WORK REQUIRED
Your response should contain only the lines running from the top of the data below through the line with "You are a GUI", both included. Pictures must be omitted.

[DATA FOR ANALYSIS Boundary: Start]

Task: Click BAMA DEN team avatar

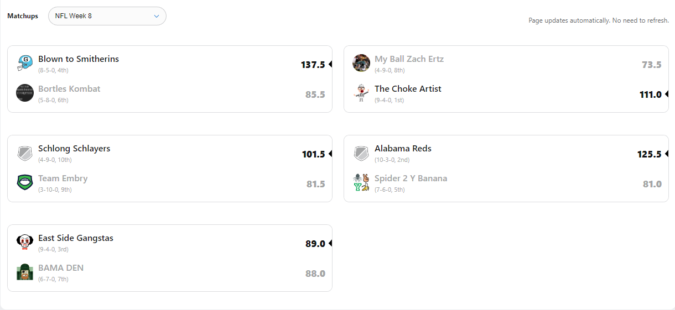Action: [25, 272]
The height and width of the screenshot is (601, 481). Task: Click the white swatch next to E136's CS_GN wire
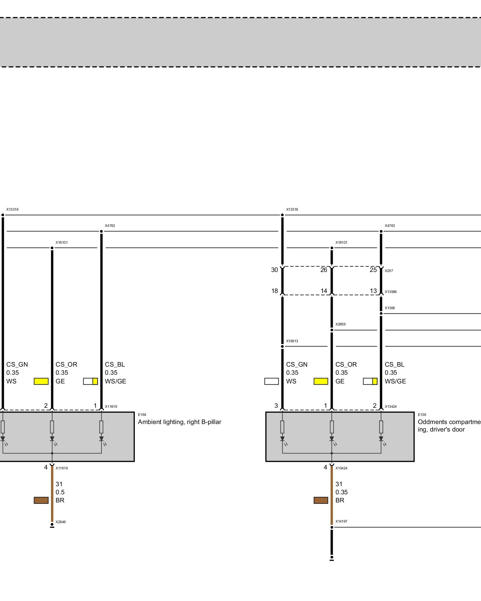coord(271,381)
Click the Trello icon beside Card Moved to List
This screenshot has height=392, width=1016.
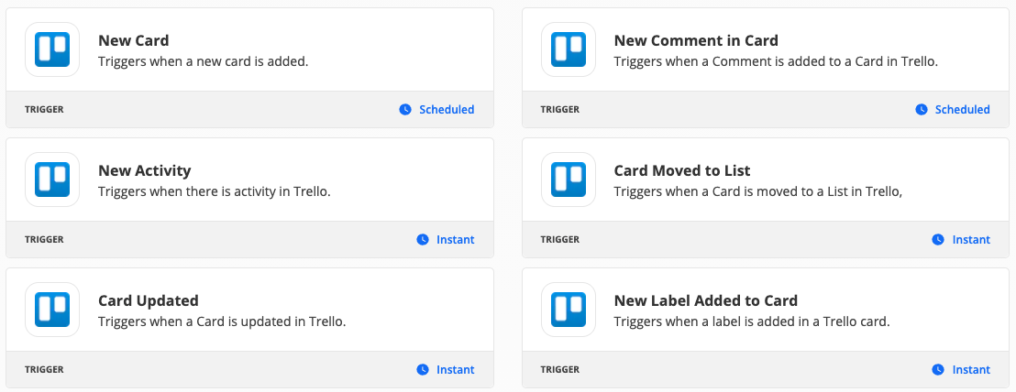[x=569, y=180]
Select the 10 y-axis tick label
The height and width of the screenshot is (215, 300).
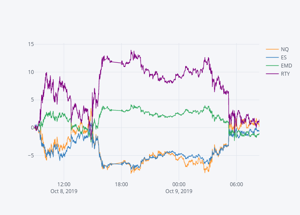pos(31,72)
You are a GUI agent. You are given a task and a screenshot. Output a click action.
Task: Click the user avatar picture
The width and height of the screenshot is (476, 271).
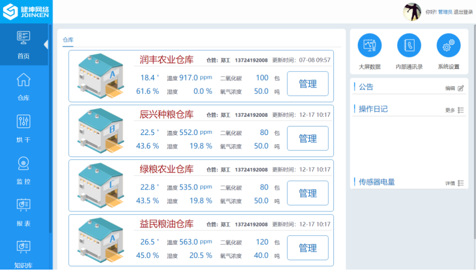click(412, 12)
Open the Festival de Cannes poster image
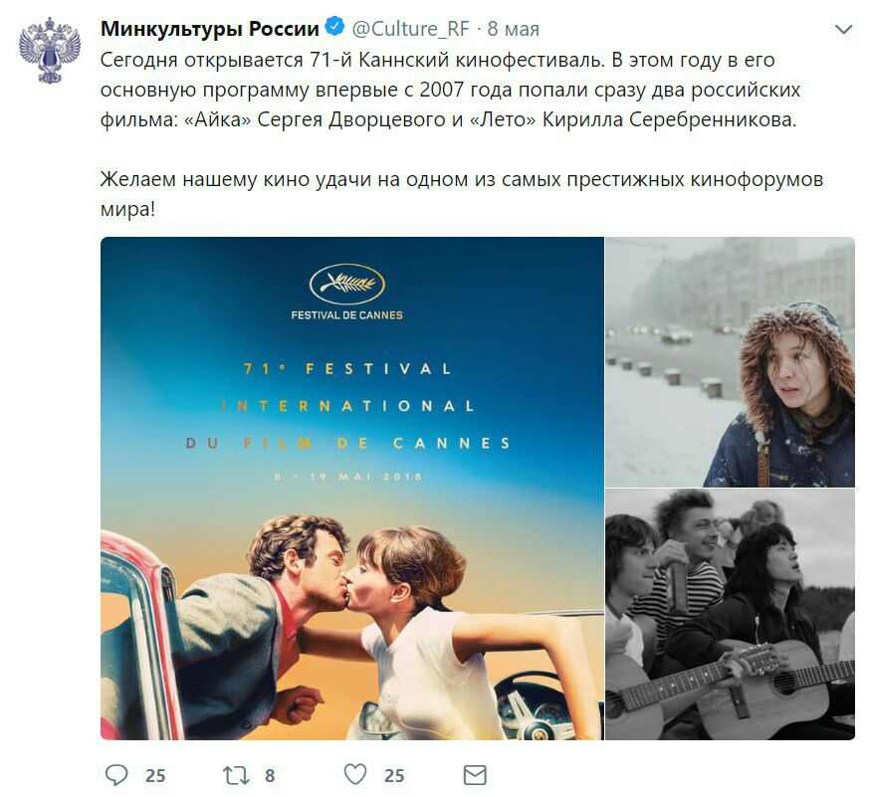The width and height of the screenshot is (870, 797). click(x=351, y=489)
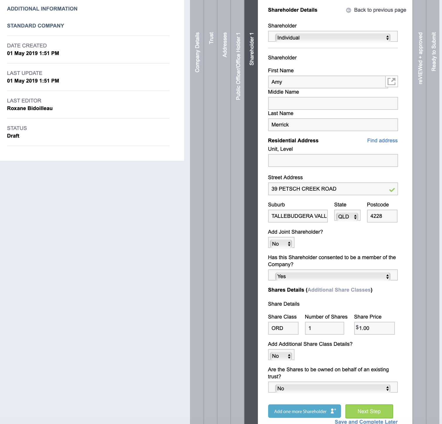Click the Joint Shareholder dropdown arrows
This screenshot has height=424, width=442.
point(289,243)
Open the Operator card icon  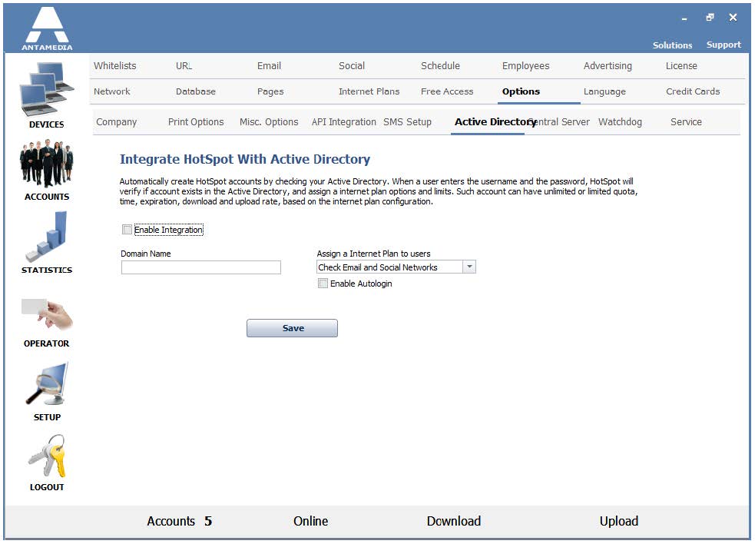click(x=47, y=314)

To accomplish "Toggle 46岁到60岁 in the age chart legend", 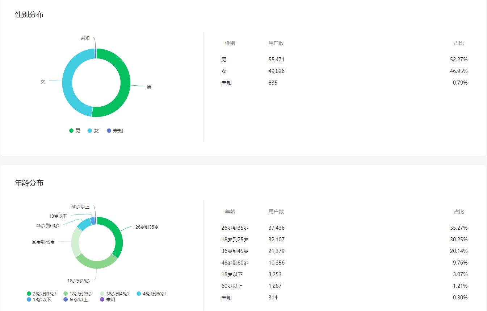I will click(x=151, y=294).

[DATA FOR ANALYSIS Boundary: End]

ANSWER TO THE PROBLEM
Task: Click BAMA DEN team avatar

Action: [25, 272]
The height and width of the screenshot is (601, 481). Task: Click the white swatch next to E136's CS_GN wire
coord(271,381)
Click the Trello icon beside Card Moved to List
This screenshot has height=392, width=1016.
[x=569, y=180]
Select the 10 y-axis tick label
The height and width of the screenshot is (215, 300).
pos(31,72)
You are a GUI agent. You are given a task and a screenshot. Output a click action.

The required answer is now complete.